## Your instructions
Give the data back exactly as it stands.

(Stored items)
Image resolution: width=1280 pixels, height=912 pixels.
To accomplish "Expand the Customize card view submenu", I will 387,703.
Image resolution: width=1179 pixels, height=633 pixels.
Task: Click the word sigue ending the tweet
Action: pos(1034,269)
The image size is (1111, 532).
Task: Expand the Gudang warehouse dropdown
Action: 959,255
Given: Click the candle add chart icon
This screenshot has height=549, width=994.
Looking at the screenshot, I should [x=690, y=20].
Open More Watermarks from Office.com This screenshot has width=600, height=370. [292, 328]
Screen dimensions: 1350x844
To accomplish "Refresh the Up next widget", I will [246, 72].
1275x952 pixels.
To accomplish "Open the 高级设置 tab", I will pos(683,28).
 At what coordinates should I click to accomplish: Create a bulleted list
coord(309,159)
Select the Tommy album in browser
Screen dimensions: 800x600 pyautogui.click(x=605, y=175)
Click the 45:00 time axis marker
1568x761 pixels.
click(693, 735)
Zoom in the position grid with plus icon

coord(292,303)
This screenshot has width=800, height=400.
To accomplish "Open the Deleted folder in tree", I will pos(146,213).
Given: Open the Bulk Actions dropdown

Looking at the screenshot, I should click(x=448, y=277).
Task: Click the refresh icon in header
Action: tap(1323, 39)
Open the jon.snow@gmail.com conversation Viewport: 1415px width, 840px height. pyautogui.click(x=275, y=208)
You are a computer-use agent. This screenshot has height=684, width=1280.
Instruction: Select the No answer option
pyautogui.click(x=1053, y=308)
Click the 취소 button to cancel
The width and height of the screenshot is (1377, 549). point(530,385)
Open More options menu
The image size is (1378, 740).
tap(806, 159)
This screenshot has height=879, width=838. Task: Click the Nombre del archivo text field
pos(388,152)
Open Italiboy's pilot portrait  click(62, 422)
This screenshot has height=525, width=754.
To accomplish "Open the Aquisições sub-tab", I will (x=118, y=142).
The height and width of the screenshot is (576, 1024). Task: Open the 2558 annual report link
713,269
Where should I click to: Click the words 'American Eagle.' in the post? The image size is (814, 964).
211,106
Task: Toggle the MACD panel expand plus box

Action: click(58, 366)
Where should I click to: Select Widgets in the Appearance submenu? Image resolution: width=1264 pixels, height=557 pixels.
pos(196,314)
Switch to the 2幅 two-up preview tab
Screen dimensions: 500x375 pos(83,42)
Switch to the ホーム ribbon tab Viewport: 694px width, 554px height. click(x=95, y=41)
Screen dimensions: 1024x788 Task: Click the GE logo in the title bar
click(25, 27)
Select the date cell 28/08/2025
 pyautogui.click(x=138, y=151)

## Solved problem
Image resolution: width=1280 pixels, height=912 pixels.
To accomplish "Expand the Customize card view submenu", I will 387,703.
Image resolution: width=1179 pixels, height=633 pixels.
Task: Click the word sigue ending the tweet
Action: pos(1034,269)
The image size is (1111, 532).
Task: Expand the Gudang warehouse dropdown
Action: 959,255
Given: Click the candle add chart icon
This screenshot has height=549, width=994.
Looking at the screenshot, I should [x=690, y=20].
Open More Watermarks from Office.com This screenshot has width=600, height=370. [292, 328]
Screen dimensions: 1350x844
To accomplish "Refresh the Up next widget", I will [246, 72].
1275x952 pixels.
To accomplish "Open the 高级设置 tab", I will pos(683,28).
 At what coordinates should I click to accomplish: Create a bulleted list
coord(309,159)
Select the Tommy album in browser
Screen dimensions: 800x600 pyautogui.click(x=605, y=175)
Click the 45:00 time axis marker
1568x761 pixels.
click(693, 735)
Zoom in the position grid with plus icon

coord(292,303)
This screenshot has width=800, height=400.
To accomplish "Open the Deleted folder in tree", I will pos(146,213).
Given: Open the Bulk Actions dropdown

Looking at the screenshot, I should click(x=448, y=277).
Task: Click the refresh icon in header
Action: tap(1323, 39)
Open the jon.snow@gmail.com conversation Viewport: 1415px width, 840px height. pyautogui.click(x=275, y=208)
You are a computer-use agent. This screenshot has height=684, width=1280.
Instruction: Select the No answer option
pyautogui.click(x=1053, y=308)
Click the 취소 button to cancel
The width and height of the screenshot is (1377, 549). point(530,385)
Open More options menu
The image size is (1378, 740).
tap(806, 159)
This screenshot has height=879, width=838. Task: Click the Nombre del archivo text field
pos(388,152)
Open Italiboy's pilot portrait  click(62, 422)
This screenshot has height=525, width=754.
To accomplish "Open the Aquisições sub-tab", I will (x=118, y=142).
The height and width of the screenshot is (576, 1024). Task: Open the 2558 annual report link
713,269
Where should I click to: Click the words 'American Eagle.' in the post? The image size is (814, 964).
211,106
Task: Toggle the MACD panel expand plus box

Action: click(58, 366)
Where should I click to: Select Widgets in the Appearance submenu? Image resolution: width=1264 pixels, height=557 pixels.
pos(196,314)
Switch to the 2幅 two-up preview tab
Screen dimensions: 500x375 pos(83,42)
Switch to the ホーム ribbon tab Viewport: 694px width, 554px height. click(x=95, y=41)
Screen dimensions: 1024x788 Task: Click the GE logo in the title bar
click(25, 27)
Select the date cell 28/08/2025
 pyautogui.click(x=138, y=151)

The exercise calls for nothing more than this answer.